> REQUIRED WORK
Scan the entries below. Report each line where the string "computer" occurs.

[EXERCISE MATERIAL Boundary: Start]

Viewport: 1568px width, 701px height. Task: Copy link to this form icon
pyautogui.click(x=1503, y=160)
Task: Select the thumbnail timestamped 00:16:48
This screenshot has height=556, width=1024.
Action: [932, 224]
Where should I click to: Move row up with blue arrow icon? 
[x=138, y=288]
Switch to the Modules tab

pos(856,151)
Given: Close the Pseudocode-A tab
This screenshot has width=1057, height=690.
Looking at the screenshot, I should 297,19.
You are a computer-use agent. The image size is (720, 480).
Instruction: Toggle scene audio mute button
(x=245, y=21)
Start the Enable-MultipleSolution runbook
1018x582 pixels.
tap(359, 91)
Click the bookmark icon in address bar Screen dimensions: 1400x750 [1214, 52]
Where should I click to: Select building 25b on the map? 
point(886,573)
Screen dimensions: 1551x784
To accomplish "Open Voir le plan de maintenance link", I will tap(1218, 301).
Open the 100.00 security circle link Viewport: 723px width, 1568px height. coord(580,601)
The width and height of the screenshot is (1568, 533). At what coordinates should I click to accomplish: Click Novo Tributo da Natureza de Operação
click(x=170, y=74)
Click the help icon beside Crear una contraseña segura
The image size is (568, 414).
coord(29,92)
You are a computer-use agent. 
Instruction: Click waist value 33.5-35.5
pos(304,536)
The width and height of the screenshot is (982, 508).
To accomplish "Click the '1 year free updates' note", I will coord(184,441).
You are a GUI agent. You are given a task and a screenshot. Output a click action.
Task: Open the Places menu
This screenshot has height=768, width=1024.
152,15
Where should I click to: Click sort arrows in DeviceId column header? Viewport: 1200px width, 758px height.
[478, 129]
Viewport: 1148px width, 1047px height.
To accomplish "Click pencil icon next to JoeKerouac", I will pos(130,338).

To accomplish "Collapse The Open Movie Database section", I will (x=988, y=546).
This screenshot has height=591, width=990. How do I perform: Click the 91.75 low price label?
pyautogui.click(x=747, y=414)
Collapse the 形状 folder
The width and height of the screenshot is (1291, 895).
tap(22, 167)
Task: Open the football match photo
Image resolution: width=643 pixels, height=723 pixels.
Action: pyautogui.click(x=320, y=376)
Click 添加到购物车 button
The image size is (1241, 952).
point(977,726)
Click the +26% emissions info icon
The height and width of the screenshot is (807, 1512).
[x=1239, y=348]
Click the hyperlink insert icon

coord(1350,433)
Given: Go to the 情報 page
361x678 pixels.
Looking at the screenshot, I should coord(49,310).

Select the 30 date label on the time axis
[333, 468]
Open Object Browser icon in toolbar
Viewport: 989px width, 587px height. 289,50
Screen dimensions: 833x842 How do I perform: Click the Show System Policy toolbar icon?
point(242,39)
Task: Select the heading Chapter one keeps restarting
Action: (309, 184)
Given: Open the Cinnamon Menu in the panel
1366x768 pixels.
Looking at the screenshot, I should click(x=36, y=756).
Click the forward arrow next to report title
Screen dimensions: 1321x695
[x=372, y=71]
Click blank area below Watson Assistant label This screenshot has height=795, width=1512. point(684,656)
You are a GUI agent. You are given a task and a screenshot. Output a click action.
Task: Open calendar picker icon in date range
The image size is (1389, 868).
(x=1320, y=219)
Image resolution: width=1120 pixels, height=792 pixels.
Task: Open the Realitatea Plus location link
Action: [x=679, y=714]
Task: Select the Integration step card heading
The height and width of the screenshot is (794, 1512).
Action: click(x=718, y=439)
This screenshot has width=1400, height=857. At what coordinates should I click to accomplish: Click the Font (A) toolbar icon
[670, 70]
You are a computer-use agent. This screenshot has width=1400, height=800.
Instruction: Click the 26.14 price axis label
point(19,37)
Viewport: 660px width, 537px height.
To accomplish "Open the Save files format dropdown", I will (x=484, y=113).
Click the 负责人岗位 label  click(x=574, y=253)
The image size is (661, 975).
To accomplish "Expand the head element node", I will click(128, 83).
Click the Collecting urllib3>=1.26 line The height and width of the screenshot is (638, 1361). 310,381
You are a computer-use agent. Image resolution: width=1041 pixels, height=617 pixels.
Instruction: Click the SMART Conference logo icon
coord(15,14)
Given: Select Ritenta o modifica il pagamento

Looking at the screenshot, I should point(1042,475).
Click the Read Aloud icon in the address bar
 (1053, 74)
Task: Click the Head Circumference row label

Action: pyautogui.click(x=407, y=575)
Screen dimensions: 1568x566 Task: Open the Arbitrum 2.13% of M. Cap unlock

[EXERCISE MATERIAL Boundary: End]

> YOUR RESPONSE
You are a computer-use agent. The image size is (720, 480).
You are a computer-use agent. 
You are a computer-use agent. This screenshot has width=1400, height=800.
You are a computer-use agent. Image resolution: width=1041 pixels, height=617 pixels.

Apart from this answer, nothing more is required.